I endorse that. If we set up a service using the hub-and-spoke model, part of the outreach remit would be to raise awareness of the service. I am sure that Andy McDermott will back me up in saying that the people who access his service and are given support are the fortunate ones—if one can put it like that—because they know about the service. Many people out there do not know, and are left with nothing. It is important that we bear that in mind. At the moment, provision is pretty hit or miss.
Is the legislative framework correct, or is there a need for further legislation? We have the Disability Discrimination Act 1995; the Adults with Incapacity (Scotland) Act 2000, the Mental Health (Care and Treatment) (Scotland) Act 2003 and legislation that covers vulnerable adults; and we have incorporated the European convention on human rights, which gives protection. My first question is: am I right in saying that the legislative framework is now in place?
That is a valid point.
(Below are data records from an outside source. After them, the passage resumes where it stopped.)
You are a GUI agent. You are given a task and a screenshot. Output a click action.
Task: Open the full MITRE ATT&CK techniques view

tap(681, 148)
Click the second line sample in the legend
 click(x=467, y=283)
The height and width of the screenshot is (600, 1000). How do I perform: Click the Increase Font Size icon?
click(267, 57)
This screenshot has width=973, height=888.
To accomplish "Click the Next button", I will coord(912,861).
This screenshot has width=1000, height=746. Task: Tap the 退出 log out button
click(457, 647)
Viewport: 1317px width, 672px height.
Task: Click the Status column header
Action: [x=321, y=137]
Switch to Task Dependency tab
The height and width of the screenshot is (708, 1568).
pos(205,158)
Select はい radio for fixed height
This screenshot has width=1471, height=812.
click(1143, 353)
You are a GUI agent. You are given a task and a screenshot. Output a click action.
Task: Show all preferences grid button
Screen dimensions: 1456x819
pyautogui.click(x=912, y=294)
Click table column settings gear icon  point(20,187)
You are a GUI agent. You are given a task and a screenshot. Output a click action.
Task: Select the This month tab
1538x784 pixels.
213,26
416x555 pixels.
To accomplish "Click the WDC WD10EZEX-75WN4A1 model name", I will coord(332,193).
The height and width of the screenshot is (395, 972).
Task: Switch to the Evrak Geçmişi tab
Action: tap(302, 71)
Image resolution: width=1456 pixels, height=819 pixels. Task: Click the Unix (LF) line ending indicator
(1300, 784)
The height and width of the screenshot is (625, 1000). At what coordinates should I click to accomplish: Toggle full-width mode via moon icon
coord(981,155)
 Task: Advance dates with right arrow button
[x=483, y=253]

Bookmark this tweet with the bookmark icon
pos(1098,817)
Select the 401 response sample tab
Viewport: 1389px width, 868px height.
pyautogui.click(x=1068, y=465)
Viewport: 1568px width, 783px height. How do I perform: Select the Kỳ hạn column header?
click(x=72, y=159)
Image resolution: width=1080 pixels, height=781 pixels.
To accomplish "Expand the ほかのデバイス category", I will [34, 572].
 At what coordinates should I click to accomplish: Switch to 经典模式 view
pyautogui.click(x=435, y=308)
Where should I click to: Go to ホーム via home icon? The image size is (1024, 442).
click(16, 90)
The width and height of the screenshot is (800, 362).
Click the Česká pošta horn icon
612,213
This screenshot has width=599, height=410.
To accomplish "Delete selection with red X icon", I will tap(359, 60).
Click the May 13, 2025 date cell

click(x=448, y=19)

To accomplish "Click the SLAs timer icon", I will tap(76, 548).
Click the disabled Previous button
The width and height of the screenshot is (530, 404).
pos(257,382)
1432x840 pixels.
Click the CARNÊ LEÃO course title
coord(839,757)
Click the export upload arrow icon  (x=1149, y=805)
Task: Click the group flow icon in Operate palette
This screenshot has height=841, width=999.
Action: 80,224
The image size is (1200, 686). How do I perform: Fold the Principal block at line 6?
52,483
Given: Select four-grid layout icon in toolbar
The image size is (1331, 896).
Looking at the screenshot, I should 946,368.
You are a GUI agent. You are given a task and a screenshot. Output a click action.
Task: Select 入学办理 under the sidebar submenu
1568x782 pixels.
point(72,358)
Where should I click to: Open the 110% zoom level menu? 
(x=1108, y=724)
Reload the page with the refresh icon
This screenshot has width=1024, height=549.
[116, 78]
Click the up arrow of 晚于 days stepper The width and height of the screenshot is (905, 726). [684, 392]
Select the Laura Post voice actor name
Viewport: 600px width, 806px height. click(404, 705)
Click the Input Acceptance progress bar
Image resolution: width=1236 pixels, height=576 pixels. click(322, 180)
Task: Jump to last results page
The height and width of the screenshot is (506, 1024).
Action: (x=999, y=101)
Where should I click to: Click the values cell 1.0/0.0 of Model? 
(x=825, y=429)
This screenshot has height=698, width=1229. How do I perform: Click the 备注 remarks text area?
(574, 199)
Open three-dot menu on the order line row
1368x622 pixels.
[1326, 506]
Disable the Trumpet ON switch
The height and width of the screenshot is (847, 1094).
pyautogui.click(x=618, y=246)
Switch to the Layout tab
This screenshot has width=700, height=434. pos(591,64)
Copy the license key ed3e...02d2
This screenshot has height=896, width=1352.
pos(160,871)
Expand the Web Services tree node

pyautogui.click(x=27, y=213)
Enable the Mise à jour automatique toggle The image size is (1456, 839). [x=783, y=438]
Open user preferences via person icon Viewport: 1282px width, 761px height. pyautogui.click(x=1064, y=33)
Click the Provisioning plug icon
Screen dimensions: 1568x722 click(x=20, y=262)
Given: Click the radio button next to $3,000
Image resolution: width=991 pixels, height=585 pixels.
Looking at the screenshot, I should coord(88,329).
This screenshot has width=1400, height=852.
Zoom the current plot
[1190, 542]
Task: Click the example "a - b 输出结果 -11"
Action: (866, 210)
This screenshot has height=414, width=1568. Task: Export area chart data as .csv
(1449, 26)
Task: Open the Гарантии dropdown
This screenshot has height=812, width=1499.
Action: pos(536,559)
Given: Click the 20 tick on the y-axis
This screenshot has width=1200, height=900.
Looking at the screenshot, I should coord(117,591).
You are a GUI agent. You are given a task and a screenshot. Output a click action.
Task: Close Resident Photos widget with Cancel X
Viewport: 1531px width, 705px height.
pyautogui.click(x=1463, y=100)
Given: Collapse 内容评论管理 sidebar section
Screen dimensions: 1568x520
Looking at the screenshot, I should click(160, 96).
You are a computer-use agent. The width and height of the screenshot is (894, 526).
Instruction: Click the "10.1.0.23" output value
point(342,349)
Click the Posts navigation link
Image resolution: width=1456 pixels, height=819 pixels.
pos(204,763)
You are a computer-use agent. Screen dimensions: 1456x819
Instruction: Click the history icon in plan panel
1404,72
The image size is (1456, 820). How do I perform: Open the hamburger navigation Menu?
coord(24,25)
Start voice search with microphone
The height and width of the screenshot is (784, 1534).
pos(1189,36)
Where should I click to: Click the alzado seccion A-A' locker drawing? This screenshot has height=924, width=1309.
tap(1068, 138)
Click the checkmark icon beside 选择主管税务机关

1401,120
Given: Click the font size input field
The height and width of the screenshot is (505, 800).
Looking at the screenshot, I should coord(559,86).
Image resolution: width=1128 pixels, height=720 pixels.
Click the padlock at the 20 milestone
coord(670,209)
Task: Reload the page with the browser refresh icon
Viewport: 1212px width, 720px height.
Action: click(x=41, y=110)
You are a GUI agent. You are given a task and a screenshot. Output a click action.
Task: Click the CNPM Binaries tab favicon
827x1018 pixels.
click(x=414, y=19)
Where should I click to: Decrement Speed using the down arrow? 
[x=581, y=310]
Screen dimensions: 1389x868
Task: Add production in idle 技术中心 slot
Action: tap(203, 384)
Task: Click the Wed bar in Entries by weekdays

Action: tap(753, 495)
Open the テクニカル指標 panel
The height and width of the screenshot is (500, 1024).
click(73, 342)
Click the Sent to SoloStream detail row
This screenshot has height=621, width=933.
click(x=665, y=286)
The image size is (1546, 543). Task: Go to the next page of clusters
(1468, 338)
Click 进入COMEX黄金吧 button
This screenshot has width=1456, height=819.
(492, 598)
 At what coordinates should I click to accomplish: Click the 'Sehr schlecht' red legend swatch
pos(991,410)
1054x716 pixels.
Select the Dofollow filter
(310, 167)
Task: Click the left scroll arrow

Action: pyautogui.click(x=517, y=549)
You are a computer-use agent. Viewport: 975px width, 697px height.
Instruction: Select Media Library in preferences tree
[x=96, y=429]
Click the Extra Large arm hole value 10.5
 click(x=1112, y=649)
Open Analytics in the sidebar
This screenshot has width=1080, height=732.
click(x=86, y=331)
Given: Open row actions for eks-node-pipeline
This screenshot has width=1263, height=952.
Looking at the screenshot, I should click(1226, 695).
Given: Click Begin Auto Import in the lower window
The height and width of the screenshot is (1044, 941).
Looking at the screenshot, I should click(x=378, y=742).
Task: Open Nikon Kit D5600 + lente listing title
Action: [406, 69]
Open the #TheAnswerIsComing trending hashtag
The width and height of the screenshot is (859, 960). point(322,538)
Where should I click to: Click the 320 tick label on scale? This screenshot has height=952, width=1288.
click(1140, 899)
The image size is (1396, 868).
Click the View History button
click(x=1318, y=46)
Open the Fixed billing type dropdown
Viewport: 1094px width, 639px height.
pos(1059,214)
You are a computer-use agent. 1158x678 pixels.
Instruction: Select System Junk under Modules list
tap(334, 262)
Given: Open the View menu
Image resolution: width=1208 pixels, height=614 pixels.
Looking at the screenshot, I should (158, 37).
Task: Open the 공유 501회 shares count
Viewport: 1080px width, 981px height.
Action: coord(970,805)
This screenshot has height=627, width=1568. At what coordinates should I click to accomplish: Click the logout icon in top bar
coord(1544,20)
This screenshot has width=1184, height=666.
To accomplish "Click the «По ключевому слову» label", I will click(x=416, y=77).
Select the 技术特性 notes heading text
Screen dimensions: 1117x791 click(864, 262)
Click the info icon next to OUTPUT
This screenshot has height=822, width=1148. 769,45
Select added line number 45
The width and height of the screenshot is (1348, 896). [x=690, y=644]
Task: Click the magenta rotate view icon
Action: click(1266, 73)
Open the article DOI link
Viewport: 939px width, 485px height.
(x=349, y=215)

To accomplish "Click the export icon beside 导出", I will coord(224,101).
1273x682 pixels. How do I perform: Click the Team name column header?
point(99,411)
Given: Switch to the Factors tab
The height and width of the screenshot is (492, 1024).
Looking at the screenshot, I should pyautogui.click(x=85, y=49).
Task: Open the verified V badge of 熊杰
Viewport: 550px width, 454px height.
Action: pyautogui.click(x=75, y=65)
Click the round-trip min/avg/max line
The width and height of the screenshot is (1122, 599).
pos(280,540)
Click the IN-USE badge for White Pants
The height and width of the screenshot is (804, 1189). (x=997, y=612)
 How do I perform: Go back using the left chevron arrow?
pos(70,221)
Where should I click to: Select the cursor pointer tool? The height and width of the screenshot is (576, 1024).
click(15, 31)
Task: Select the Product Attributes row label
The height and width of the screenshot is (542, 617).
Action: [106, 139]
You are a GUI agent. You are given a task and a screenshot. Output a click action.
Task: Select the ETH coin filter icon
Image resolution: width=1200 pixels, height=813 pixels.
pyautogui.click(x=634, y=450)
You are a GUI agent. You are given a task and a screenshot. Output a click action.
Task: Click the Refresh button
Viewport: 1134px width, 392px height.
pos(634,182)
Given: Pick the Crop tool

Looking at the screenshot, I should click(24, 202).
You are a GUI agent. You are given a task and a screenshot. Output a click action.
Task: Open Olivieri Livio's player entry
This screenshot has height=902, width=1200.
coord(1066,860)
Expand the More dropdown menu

The indication is that there are 758,000 people in Scotland with a hearing loss, and a significantly high proportion of people who also have mental health difficulties—that is acknowledged. The petition was about people who are acutely ill, and we have moved on in the past couple of years. Everyone who is here to give evidence will support the development of a specialist unit, but the committee is discovering that the problem is much bigger than the problem of a relatively small group of people who are acutely ill. As you rightly point out, some people will need to access primary care.
You were named, Mr Fitzpatrick, so I give you an opportunity to comment.
I agree largely with what Delia Henry has said. Discussion about the size of the problem took up much of our time before we got round to doing anything about it, but we concluded that although we did not know the size of the problem, we needed to get on and do something about it. That will be the case in the context of in-patient provision, too. In the first instance, we should focus on building the community infrastructure, whether using a hub-and-spoke model or another model. When the infrastructure is in place and is working, we will have a much better idea of the requirement for in-patient provision. By starting to invest in bricks and mortar, we could end up disfranchising people in the community at all points on the spectrum.
That is helpful. I understand you to mean that if properly supported services are put in place, the problem identifies itself, as people become aware of a resource that enables them to be understood.